Ülkelerinde yaşanan iç savaş nedeniyle yüz binlerce Suriyeli Türkiye’ye sığınıyor. Savaş koşullarından kaçanlar için kitlesel göç merkezi haline gelen İzmir kenti dışında, çevre iller de çok sayıda göç alıyor. İzmir'de, mültecilere yönelik faaliyetler gerçekleştirerek dayanışmayı artıran dernek ve sivil toplum kuruluşları mülteci panelinde bir araya geldi. İzmir Mimarlık Merkezi'nde düzenlenen panelde, “Türkiye'de uluslararası göçü ve mülteci sorununu anlamak", “Zorunlu göçün mekansal boyutu, mülteci deneyimi ışığında uydu şehir uygulaması", “Sınırlardan önce insan hayatı, Türkiye'de mültecilerin insan hakları ve ihlaller", “Uluslararası göç ve devletin rolü", “İltica hakkına ulaşmakta sivil toplum desteği", “Türkiye'de mültecilik ve uygulamalar" konularında konuşmalar yapıldı. Doç.Dr. Erdem Erten ve Dr.

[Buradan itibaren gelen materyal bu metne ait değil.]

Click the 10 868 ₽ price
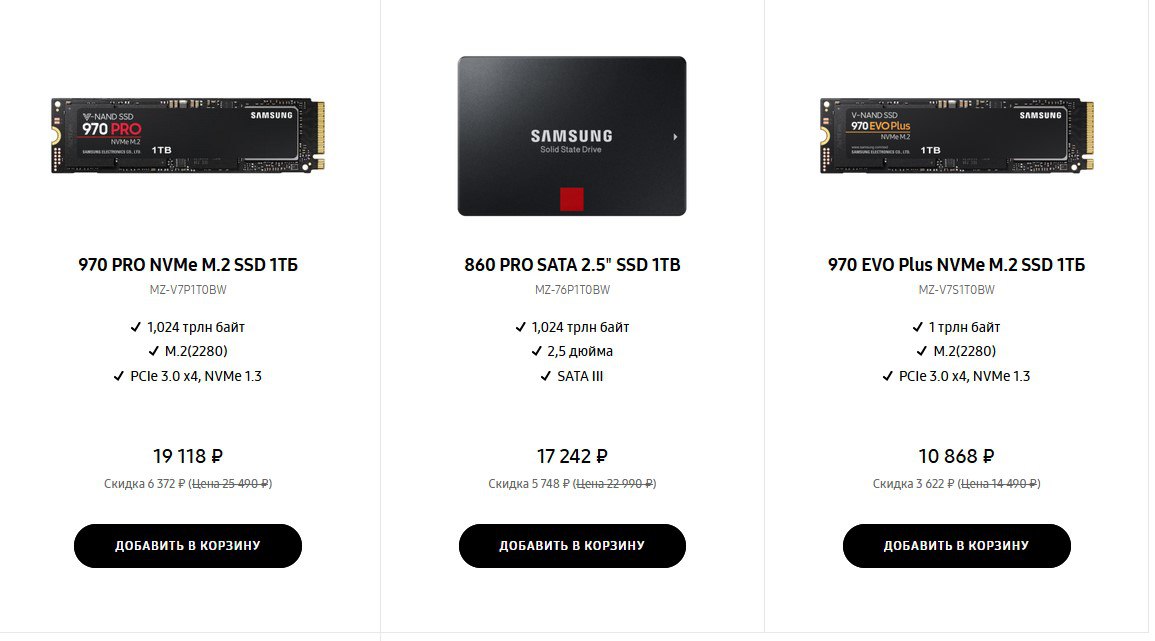 [x=956, y=456]
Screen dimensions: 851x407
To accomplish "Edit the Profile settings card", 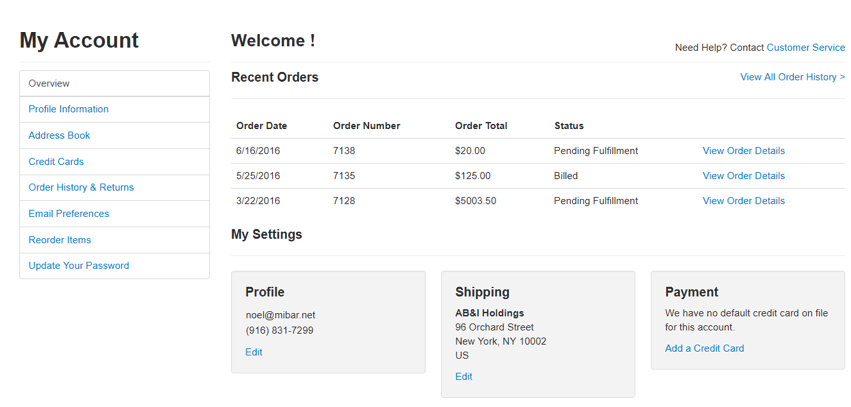I will (253, 352).
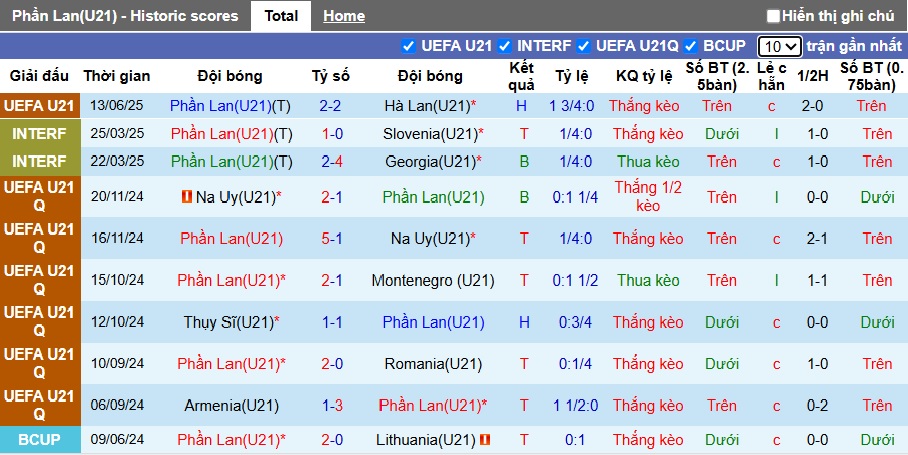
Task: Open the Slovenia(U21) team link
Action: click(x=428, y=134)
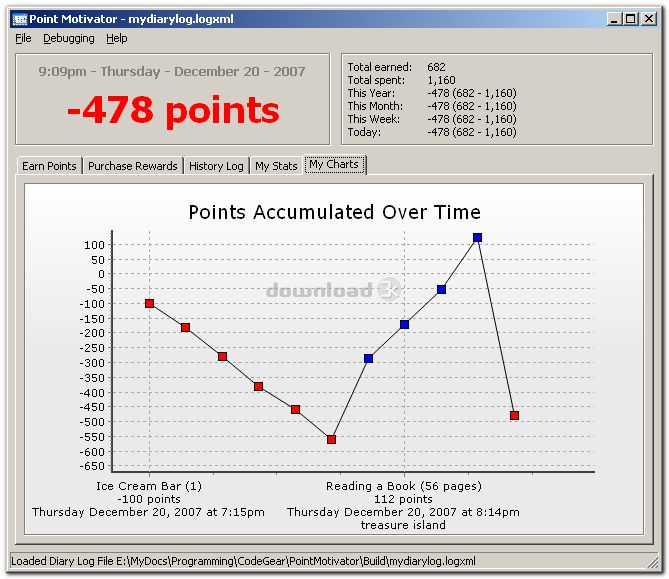
Task: Open the Help menu
Action: (x=117, y=38)
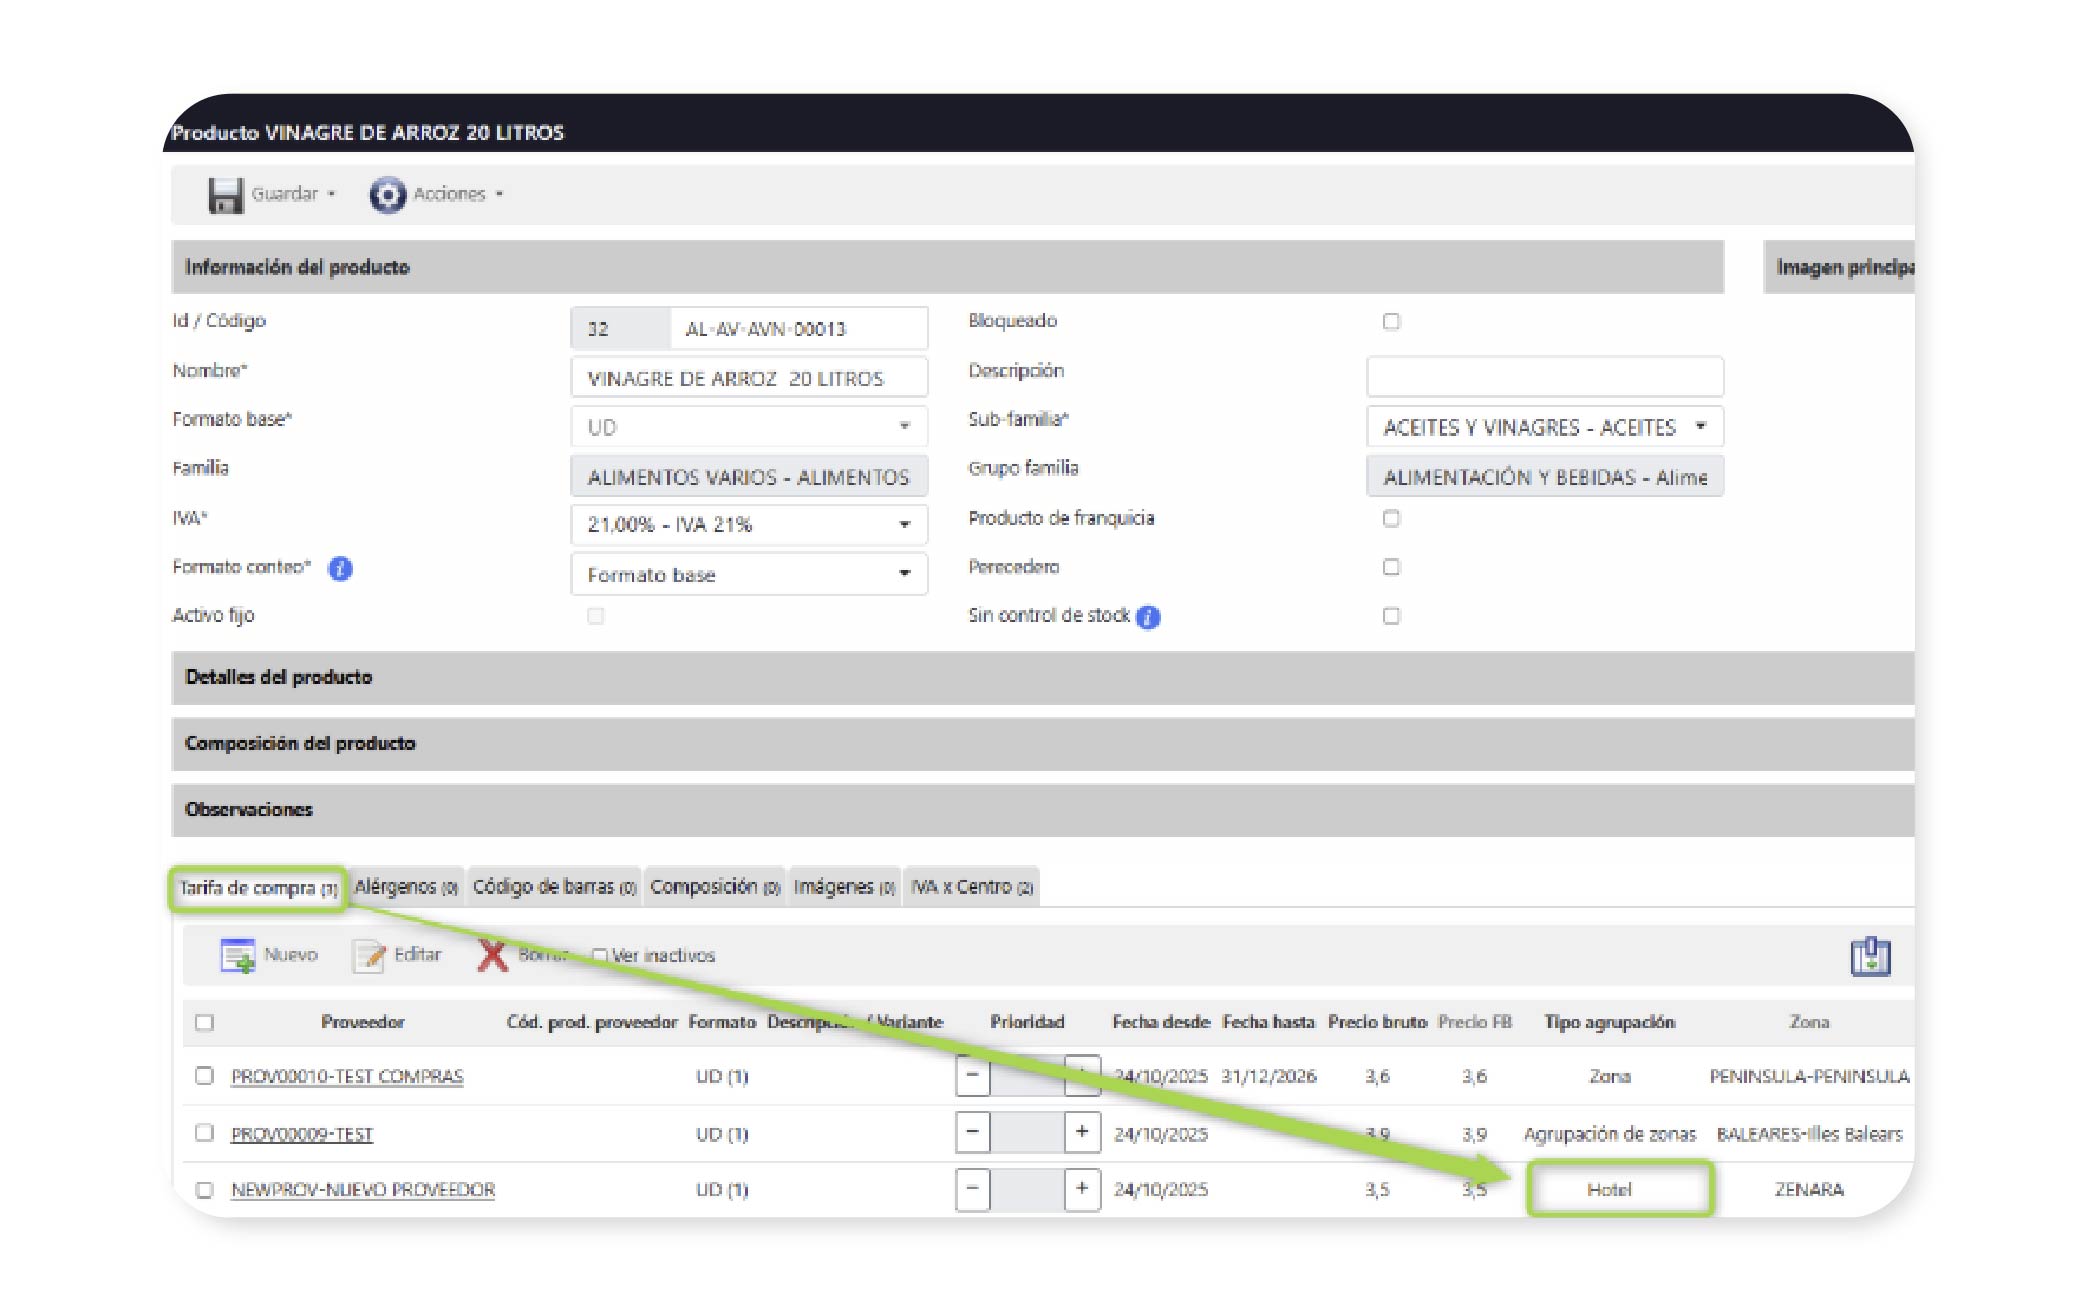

Can Gündüz'ün moderatörlüğünü yaptığı iki oturum halinde gerçekleştirilen panelde, Yard.Doç.Dr. Özge Biner, Prof.Dr. Cem Terzi, Volkan Görendağ, Araş.Gör. Cansu Akbaş Demirel, Esra Şimşir, Muhammed Salih birer konuşma yaptı. Konuşmaların ardından soru-cevap bölümüne geçildi.

"CESETLERİNİN BALIKÇI AĞLARINA TAKILMASINA SEYİRCİ OLMAMALIYIZ"

Türkiye ve İzmir’in büyük bir mülteci göçü ile karşı karşıya kalmasıyla birlikte dernek olarak çalışmalar başlattıklarını belirten Halkların Köprüsü Derneği Prof.Dr. Cem Terzi, şöyle konuştu: "2 yıl içinde 100 bin mülteciye dokunduk. Dayanışma hak temelli bir mücadeledir; mülteci meselesi de öyle ele alınmalıdır. Asıl mesele onların kendi haklarını savunabilecek konuma getirilmeleridir. Avrupa bu soruna yeni sınırlar koyarak önlem almaya çalıştı. Tüm Balkan ülkelerinde bir nefret söylemi, yabancı düşmanlığı ve islamofobi yerleştirildi. 5 bin insanın Akdeniz ve Ege'de olduğunu ve kayıp olduğunu biliyoruz. Bu Avrupa’nın izlediği siyaset yüzünden oldu. Geri gönderme anlaşmasını resmi insan kaçakçılığı olarak görüyoruz. Tüm maddi varlıklarını ve Avrupa umutlarını insan tacirlerine teslim ederek Avrupa topraklarına ayağını basmış bir insanı yeniden geri göndererek insana dair umudu yok ediyorsunuz. Mücadele güçlerini ellerinden alıyorsunuz. Bu anlaşma tarihe utanç anlaşması olarak geçecek. Tıpkı Nazi Soykırımı gibi bundan on yıl sonra anlatılacak. Bu bir mülteci krizi değil dünyanın en zenginlerinin en yoksullarına karşı giriştiği açık bir savaş. O yüzden bu savaşta mültecilerin yanında olup onların cesetlerinin balıkçı ağlarına takılıp kalmalarına seyirci olmamalıyız. Sınırları açın güvenli geçişi sağlayın demek zorundayız. Ucuz emek gücü olmalarına seyirci kalmamalıyız. Bu göç yeni zamanın en önemli toplumsal hareketidir ve başarmışlardır. 1 milyon insan Avrupa’ya geçti. Başardılar. Her zaman umut ve yaşam başarır; mülteciler başaracak."